Think of this as the ultimate brain for our company. A knowledge graph represents information as a network of entities and the relationships between them. It knows that “Project Falcon” is a project, that Maria is the project manager, and that it uses the Authentication API. This structure solves major AI challenges that even well-structured Markdown can’t. It allows the AI to disambiguate between “John in Accounting” and “John in Engineering” because their relationships are explicitly defined. It enables precise retrieval and complex reasoning, allowing an AI to answer sophisticated questions by following the connections in the graph. When an AI can query that web of relationships, it can reason, infer, and see the big picture.

Knowledge Graph example from neo4j

How We’re Managing All of This: “Docs as Code”
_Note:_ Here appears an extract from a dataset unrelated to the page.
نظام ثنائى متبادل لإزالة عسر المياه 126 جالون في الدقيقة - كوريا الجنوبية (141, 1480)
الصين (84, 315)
This all sounds great, but how do you build and manage it reliably and at scale? The answer lies in adopting a “Docs as Code” philosophy. This approach treats documentation with the same rigor, tools, and workflows used for software development. Instead of static files in isolated word processors, documentation is treated as developing the source codes.

Here are the core principles we’re using:

Plain Text Formats: All documentation is written in a lightweight markup language like Markdown. This makes the content easy to edit and parse by machines.
Version Control (Git): Documentation files are stored in a Git repository, often alongside the application code. This provides a complete history of every change.
Collaborative Review: Changes are proposed through pull requests, allowing developers, writers, and others to review and approve updates before they are published.
Automated Testing & Building: When a change is proposed, automated processes can check for broken links, spelling errors, or style guide consistency.
Automated Deployment: Once approved, the documentation is automatically built and published, ensuring it is always in sync.

This “Docs as Code” approach is the essential operational framework that makes everything else—from our Markdown files and llms.txt control file to our knowledge graph schemas—practical and maintainable.

Bringing It All Together: The Path to an AI-Ready Future

This journey started with a simple realization: our valuable knowledge was trapped. By moving forward with a clear strategy, we’re not just cleaning up old files; we’re fundamentally changing how we manage and leverage information.

The path is clear. It begins with the foundational step of adopting Markdown to create clean, machine-readable content or adopting JSON format for key-value information. From there, we gain more control with llms.txt and unlock true intelligence by building a Knowledge Graph that understands complex relationships. Crucially, the “Docs as Code” philosophy underpins this entire transformation, allowing us to build a reliable and scalable knowledge base.

This isn’t just a tech-for-tech’s-sake project. It’s a strategic shift from creating static, passive documents to building a living, intelligent system. We’re building the comprehensive “brain” that will turn our AI agents from helpful assistants into truly intelligent, autonomous teammates.